Indiciamento sigiloso de Assange é revelado por equívoco

Indiciamento estava classificado como secreto, mas foi revelado por um equívoco de uma promotora, em um processo judicial não relacionado ao caso WikiLeaks

Indiciamento sigiloso de Assange é revelado por equívoco
Texto não detalha as acusações que pesam contra Julian Assange (Foto: David G Silvers/Cancillería del Ecuador)
O fundador do WikiLeaks, Julian Assange, foi indiciado pelo governo dos Estados Unidos. A informação, que estava classificada como secreta, foi revelada por um equívoco de uma promotora-adjunta, em um processo judicial não relacionado ao caso.

A existência de acusações mantidas em sigilo pelo governo americano foi revelada por um erro da promotora-adjunta Kellen Dwyer. Ao arquivar um caso separado, a promotora pediu para manter o arquivo como confidencial. Porém, Dwyer acabou por copiar e colar no documento um parágrafo de outro arquivo, que menciona Assange.

Segundo o jornal Washington Post, a promotora, então, escreveu que “devido à sofisticação do acusado e da publicidade ao redor do caso, é improvável que outro procedimento possa manter confidencial o fato de que Assange foi acusado”. Em seguida, ela afirma que o arquivo deve “permanecer confidencial até que Assange seja preso”.

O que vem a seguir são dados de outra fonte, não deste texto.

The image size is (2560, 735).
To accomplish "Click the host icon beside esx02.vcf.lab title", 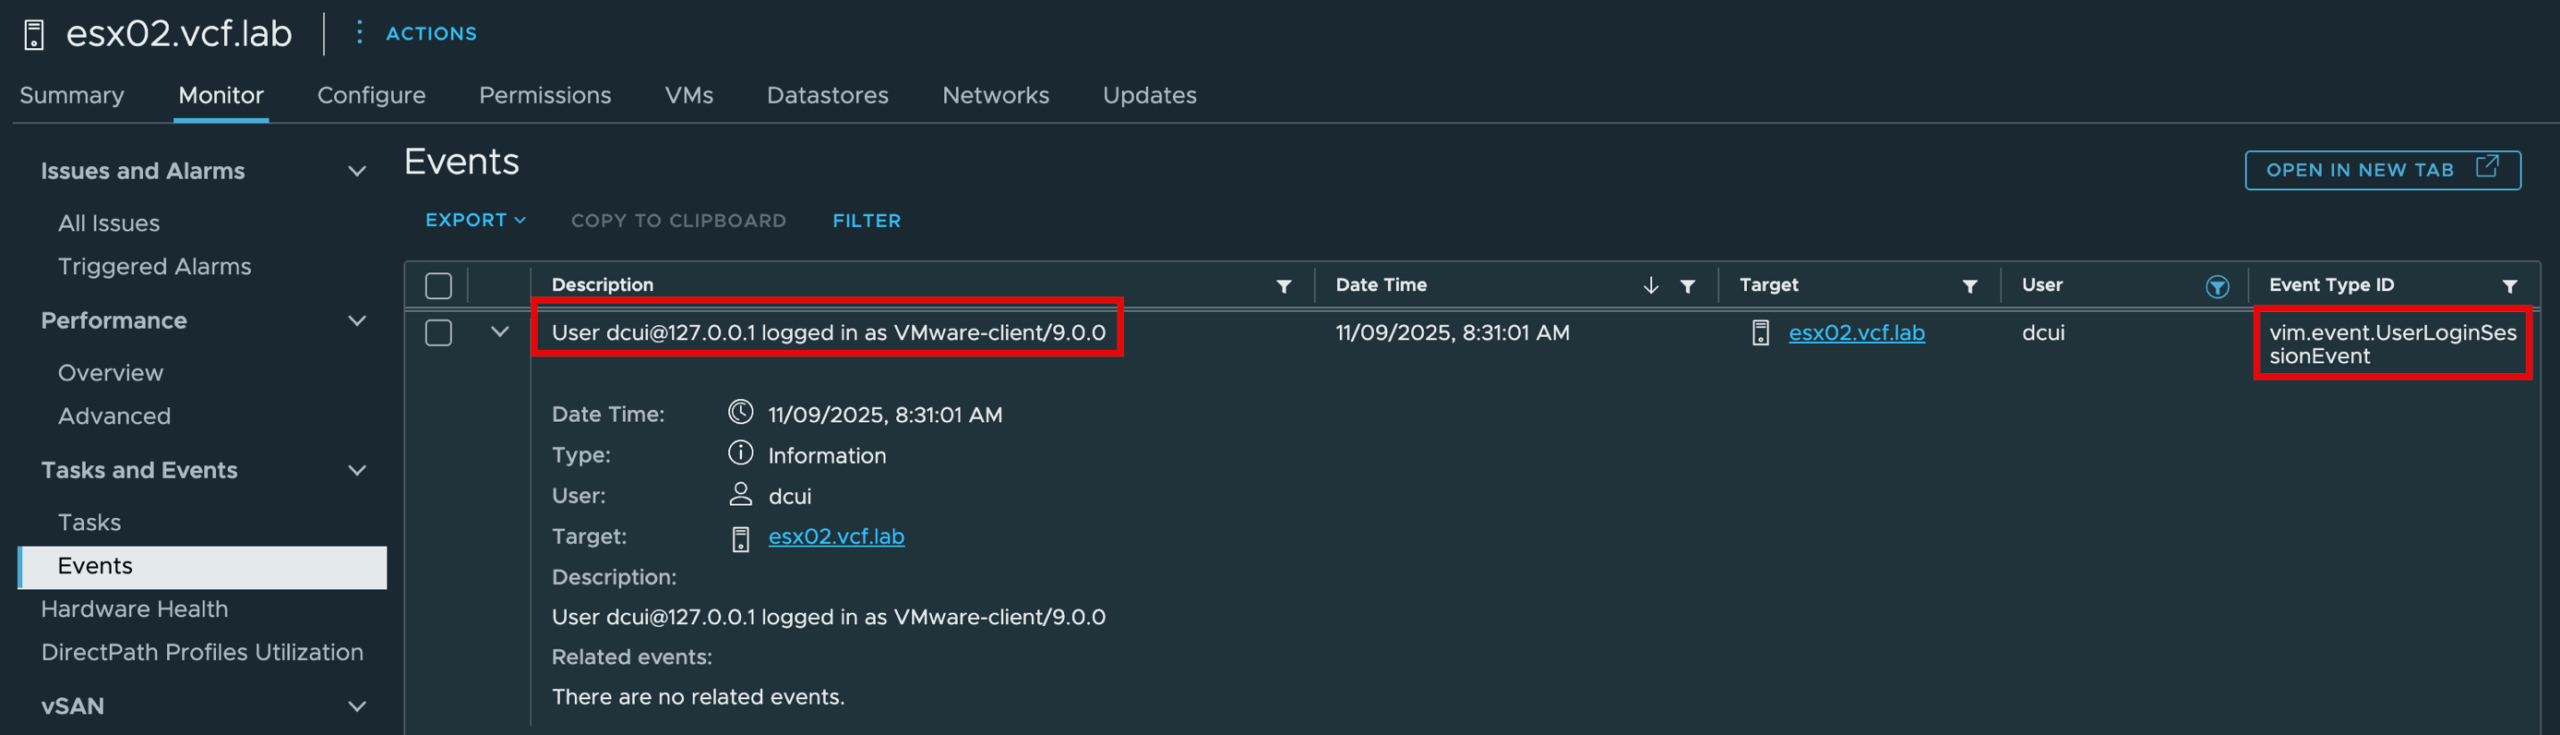I will click(34, 35).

O texto não cita as acusações que pesam contra Assange, mas no passado os EUA estudaram a possibilidade de indiciá-lo por conspiração, roubo de propriedade governamental e violação da Lei de Espionagem.

A notícia foi divulgada na página do WikiLeaks no Twitter. “Furo: o Departamento de Justiça ‘acidentalmente’ revelou a existência de acusações confidenciais (ou um rascunho para elas) contra o editor do WikiLeaks Julian Assange em um aparente erro de ‘copiar e colar’ em um caso não relacionado”, diz a postagem.

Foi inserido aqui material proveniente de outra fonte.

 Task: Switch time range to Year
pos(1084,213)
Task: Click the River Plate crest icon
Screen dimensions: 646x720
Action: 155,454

Assange foi responsável por um gigantesco vazamento de documentos sigilosos do governo americano em 2010. Em 2012, ele conseguiu asilo na embaixada do Equador em Londres, onde vive desde então. O asilo foi concedido num momento que Assange corria o risco de ser extraditado para a Suécia, onde era alvo de acusações de assédio sexual, que foram arquivadas em 2017.